Find all lines below containing the string "computer" and return them.

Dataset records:
+++

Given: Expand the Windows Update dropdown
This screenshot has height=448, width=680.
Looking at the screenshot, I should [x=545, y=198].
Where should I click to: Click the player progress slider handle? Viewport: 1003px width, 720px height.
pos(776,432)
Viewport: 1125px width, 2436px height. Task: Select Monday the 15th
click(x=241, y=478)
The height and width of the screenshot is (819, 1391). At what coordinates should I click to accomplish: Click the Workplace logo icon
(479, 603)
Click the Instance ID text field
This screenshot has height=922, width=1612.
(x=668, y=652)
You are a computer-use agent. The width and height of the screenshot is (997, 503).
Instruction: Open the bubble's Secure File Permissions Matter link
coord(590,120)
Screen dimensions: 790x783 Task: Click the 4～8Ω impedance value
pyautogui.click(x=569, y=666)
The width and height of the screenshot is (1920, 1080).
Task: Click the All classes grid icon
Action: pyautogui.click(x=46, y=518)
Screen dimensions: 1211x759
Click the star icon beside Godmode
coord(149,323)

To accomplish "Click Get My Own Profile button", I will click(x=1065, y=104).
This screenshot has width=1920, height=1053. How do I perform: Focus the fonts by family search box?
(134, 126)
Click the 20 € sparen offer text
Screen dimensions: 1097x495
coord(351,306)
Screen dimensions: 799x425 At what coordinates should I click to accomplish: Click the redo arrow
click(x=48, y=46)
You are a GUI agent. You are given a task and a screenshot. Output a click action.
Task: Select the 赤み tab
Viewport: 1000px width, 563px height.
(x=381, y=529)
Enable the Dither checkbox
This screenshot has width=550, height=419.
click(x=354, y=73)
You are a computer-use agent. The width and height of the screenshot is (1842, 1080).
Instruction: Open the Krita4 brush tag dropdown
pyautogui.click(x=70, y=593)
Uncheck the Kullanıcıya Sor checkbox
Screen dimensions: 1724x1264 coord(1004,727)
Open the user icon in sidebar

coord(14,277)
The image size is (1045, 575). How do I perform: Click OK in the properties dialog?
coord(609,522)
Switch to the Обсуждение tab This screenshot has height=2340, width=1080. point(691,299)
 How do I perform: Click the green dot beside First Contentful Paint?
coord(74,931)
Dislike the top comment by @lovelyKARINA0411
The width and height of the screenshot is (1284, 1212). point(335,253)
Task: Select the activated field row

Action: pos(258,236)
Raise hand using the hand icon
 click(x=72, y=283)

+++

Task answer:
You are a computer-use agent. The width and height of the screenshot is (997, 503).
You are a computer-use agent. The width and height of the screenshot is (1842, 1080).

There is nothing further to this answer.